**Textauszug**
============================================================

Markt­wirtschaft im Wohnungs­markt kann funk­tionieren

Morgen (23. April 2023) reden wir im Podcast über die Lage am deutschen Immobilienmarkt. Als Experte dabei: Professor Dr. Steffen Sebastian, Inhaber des Lehrstuhls für Immobilienfinanzierung (Real Estate Finance) an der IREBS International Real Estate Business School und Direktor am Center for Finance der Universität Regensburg sowie Forschungsprofessor (Research Associate) am Zentrum für Europäische Wirtschaftsforschung (ZEW). Seine Forschungsschwerpunkte sind Indirekte Immobilienanlagen, Immobilienindizes, Immobilienderivate und Asset Allocation. Er ist Mitherausgeber des European Journal of Real Estate Research und des German Journal of Property Research sowie Leiter des Arbeitskreises „Indirekte Anlagen“ der gif Gesellschaft für Immobilienwirtschaftliche Forschung e.V.

Aufmerksam wurde ich durch einen Artikel im Handelsblatt. In diesem wird von einem Vorschlag von ihm und Kollegen berichtet, der den Wohnungsmarkt revolutionär voranbringen würde. Die Highlights:

  • „Die These der Professoren um den Immobilienwissenschaftler Steffen Sebastian: Es braucht keine neuen Wohnungen, die vorhandenen müssten nur besser verteilt werden. Um das zu erreichen, sollen Mieter mit günstigen, alten Mietverträgen deutlich mehr zahlen und dadurch motiviert werden, Platz zu machen für Familien. Die Gewinne, die die Vermieter durch die höheren Mieten einnehmen, sollen über einen Vermieter-Soli abgeschöpft werden und als Wohngeld an deutlich mehr Menschen fließen als bisher.“ – bto: Das ist die Kurzfassung und die leuchtet auch ein.

============================================================

**Übungsaufgaben**
1. In welcher Zeitung wurde laut dem Text über den Wohnungsmarkt über den Vorschlag von Steffen Sebastian und Kollegen berichtet?
2. Schreiben Sie den Text über den Wohnungsmarkt im Anschluss an seinen letzten Satz weiter.
Die anschließenden Daten stammen aus einer anderen Quelle als der Text über den Wohnungsmarkt.

============================================================

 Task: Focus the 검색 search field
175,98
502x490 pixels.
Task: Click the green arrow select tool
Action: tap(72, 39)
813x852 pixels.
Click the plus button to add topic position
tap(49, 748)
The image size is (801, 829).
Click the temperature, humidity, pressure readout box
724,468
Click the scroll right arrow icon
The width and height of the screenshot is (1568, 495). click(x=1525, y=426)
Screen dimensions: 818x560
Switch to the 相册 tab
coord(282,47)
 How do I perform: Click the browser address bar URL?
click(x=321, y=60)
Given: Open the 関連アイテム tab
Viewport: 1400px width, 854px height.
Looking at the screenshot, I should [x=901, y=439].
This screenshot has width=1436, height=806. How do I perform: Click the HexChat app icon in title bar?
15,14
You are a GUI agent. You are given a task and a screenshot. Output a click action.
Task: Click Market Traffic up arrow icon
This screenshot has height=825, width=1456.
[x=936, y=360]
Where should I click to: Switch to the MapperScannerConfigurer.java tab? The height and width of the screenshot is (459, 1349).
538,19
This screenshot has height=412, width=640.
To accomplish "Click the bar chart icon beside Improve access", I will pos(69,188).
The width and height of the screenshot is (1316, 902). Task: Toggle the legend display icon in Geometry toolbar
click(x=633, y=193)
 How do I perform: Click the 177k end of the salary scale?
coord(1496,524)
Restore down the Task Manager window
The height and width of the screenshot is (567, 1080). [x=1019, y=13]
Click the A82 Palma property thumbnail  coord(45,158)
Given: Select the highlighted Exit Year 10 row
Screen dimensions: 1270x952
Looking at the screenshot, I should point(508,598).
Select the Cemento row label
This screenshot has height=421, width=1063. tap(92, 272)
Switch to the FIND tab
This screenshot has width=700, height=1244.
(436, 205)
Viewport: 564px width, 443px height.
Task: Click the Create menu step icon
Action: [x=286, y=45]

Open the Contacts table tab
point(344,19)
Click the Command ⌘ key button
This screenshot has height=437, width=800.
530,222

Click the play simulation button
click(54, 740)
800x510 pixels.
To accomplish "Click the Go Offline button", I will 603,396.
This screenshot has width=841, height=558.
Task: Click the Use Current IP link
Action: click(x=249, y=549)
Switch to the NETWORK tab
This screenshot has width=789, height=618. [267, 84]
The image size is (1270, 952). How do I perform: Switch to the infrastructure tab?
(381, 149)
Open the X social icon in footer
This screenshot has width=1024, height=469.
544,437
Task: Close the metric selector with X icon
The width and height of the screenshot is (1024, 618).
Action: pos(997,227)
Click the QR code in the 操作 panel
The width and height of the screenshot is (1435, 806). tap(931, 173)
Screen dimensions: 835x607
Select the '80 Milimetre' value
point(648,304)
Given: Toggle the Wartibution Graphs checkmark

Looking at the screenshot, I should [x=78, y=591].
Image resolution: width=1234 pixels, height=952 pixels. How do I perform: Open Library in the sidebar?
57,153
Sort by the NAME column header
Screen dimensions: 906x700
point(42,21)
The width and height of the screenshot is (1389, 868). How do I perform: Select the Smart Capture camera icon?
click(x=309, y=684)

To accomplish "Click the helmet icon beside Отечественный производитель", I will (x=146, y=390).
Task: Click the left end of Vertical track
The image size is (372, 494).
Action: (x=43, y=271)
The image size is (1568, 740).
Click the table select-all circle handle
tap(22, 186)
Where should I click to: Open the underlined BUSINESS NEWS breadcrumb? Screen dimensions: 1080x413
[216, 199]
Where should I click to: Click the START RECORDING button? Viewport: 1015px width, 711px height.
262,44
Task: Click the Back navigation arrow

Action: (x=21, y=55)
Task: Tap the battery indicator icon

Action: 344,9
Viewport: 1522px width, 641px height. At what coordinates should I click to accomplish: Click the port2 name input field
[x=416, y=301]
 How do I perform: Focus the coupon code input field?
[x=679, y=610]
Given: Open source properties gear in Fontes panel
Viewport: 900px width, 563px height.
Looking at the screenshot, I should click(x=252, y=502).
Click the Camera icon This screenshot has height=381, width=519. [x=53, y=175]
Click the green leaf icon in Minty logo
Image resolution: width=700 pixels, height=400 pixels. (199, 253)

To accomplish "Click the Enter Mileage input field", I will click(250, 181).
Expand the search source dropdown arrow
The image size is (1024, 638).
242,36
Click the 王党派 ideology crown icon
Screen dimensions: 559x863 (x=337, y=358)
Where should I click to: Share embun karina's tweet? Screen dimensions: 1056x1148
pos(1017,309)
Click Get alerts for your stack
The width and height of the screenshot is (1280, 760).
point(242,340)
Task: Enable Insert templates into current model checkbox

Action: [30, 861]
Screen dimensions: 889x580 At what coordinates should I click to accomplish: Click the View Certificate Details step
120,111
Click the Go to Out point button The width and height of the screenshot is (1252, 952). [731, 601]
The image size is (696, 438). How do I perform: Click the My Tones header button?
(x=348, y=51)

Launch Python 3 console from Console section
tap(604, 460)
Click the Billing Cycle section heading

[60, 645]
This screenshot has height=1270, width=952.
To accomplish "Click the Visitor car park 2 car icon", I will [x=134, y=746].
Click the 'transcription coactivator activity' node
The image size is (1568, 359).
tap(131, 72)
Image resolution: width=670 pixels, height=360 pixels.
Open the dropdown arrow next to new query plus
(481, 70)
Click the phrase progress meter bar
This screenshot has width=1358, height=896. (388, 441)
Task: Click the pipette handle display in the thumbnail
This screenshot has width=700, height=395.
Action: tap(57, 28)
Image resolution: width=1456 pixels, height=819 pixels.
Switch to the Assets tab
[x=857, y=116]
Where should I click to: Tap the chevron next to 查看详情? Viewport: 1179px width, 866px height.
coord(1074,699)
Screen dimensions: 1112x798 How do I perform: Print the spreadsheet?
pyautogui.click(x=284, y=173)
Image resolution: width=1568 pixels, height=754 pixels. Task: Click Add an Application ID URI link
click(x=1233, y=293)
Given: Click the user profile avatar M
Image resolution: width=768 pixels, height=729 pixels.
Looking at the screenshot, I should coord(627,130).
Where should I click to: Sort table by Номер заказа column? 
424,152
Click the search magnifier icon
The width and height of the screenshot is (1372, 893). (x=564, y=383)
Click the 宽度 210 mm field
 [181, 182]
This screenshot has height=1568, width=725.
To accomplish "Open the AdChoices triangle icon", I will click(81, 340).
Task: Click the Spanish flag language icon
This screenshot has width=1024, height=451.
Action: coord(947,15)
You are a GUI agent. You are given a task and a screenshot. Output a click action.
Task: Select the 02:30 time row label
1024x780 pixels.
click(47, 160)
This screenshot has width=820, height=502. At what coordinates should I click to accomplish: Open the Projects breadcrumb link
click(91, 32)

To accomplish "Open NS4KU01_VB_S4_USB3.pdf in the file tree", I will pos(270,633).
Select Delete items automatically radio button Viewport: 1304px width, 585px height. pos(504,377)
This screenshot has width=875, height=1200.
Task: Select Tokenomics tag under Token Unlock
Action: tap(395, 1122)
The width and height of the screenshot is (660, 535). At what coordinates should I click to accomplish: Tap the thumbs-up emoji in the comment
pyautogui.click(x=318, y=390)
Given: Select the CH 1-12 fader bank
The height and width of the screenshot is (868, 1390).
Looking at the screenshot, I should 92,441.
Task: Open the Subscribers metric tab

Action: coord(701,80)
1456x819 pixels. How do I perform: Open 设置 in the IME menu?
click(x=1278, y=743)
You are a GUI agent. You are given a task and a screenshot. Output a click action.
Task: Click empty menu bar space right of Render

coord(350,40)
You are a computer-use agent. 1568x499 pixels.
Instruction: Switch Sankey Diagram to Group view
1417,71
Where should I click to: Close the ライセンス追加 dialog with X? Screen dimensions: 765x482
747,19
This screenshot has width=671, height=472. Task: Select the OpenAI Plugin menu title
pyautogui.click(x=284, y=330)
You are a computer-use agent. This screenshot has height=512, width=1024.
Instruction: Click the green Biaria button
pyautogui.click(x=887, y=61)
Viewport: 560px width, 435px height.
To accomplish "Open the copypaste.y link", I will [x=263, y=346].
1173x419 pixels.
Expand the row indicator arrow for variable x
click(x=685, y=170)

============================================================

**Lösungen im Einzelnen**
1. Im Handelsblatt.

2.
  • „‘Ich halte es für ein Unding, dass Menschen, die bereits seit Jahren und Jahrzehnten eine geringe Miete zahlen, hierzulande so extrem geschützt werden, während andere keine bezahlbare Wohnung finden‘, sagt Steffen Sebastian, der gemeinsam mit dem Juristen Jürgen Kühling und dem Ökonomen Sebastian Siegloch den Vorschlag erarbeitet hat. ‚Wir subventionieren bundesweit über die Mietspiegel Millionen Mieter mit der Gießkanne und sorgen für einen Lock-in-Effekt‘, erklärt er weiter.“ – bto: Genauer gesagt subventionieren die Vermieter die Mieter und diese Subventionen sind beidseitig ungerecht.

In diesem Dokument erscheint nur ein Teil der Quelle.